Frösche, Kröten und Molche wollen immer wieder zurück in das Gewässer ihrer Geburt, doch das kann auch eine renaturierte Kies- oder Tongrube sein. So können Grubenbetreiber zum Partner der Naturschützer werden - ein Beispiel, was Schule macht in Rheinland-Pfalz.

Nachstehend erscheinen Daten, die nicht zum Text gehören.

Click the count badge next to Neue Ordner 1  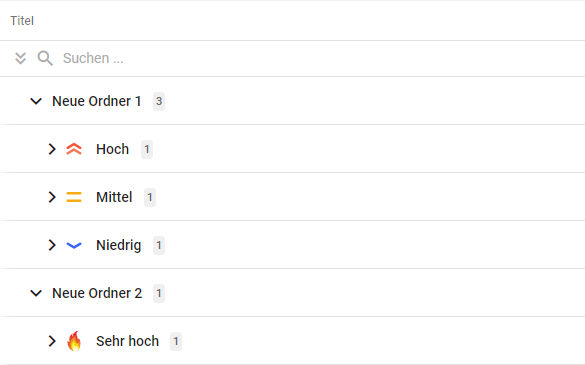[159, 101]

Von Gerd Stuhlfauth | 23.03.2011
    Nicht völlig konfliktfrei, aber durchaus gut seien die Erfahrungen mit der Rohstoffindustrie, sagt Siegfried Schuch, der rheinland-pfälzische Landesvorsitzende des "Naturschutzbundes" (NABU). Vor zwei Jahren hatte der NABU in Rheinland-Pfalz eine Kooperationsvereinbarung mit der Rohstoffindustrie geschlossen. Die Vereinbarung mündet in konkrete Zusammenarbeit. Zum Beispiel beim Schutz des Uhus. Der Uhu brütet in Steilwänden von Steinbrüchen. Naturschützer Schuch sagt, ein Abbaubetrieb könne so planen "dass eben nicht während der Brutzeit, sondern nach der Brutzeit in der Nähe des Uhuhorstes gesprengt wird. Er kann auch während des Abbaus das so planen, dass in den Wänden, die stehen bleiben, Nischen entstehen, die dann dem Uhu Möglichkeiten bieten, umzusiedeln wenn zum Beispiel die Wand, wo er bisher gebrütet hat, auch abgebaut werden soll in den nächsten Jahren."

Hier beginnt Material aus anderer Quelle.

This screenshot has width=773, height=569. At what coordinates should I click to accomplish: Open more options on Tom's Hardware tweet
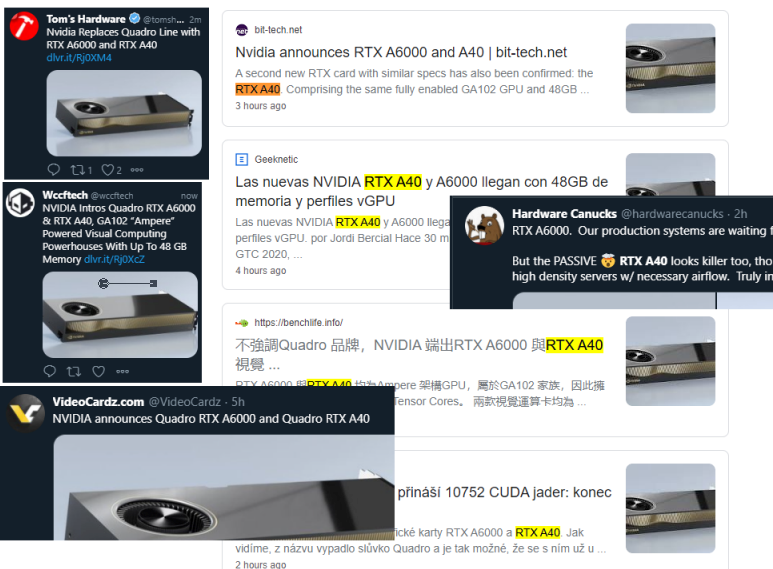(137, 170)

    Das funktioniert nur dann, wenn Abbaubetriebe und Naturschützer vor Ort ins Gespräch kommen. Wenn gegenseitiges Misstrauen abgebaut wird. Thilo Juchem, der Landesvorsitzende des Baustoffverbandes "Vero" in Rheinland-Pfalz:

    "Es ist immer besser, wenn man vor Ort miteinander auf Augenhöhe diskutiert, als wenn am großen Verhandlungstisch entschieden wird. Vor Ort gibt es immer sehr viele pragmatische Lösungen, die letztendlich der Natur und dem Unternehmen am meisten dienen."

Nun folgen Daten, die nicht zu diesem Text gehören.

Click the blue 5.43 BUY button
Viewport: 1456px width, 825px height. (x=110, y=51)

    Die Zusammenarbeit wird jetzt auf eine verbindliche Stufe gehoben. Der Baustoffverband schloss mit dem rheinland-pfälzischen Umweltministerium eine Rahmenvereinbarung über den Artenschutz. Es geht dabei um Vogelarten wie den Uhu, aber auch um viele Amphibienarten wie Gelbbauchunke und Laubfrosch. Die Betriebe verpflichten sich, den Artenschutz im laufenden Abbaubetrieb zu berücksichtigen. In enger Absprache mit den Behörden. Die Abbauflächen liegen oft in FFH-Gebieten. Sind also nach europäischem Naturschutzrecht strengen Auflagen unterworfen. Die Firmen haben den Vorteil, dass ihnen mit der Vereinbarung die FFH-Verträglichkeit vorab bescheinigt wird. Dass teure, langwierige Fachgutachten oft nicht mehr notwendig sind. Margit Conrad, die rheinland-pfälzische Umweltministerin, sieht nur Vorteile:

    "Für die Betriebe bedeutet das eine größere Rechts- und Planungssicherheit. Und für die Behörde bedeutet dies, dass wir natürlich über Untersuchungen, über ein Monitoring schauen, dass für diese Arten ein guter Erhaltungszustand erreicht wird."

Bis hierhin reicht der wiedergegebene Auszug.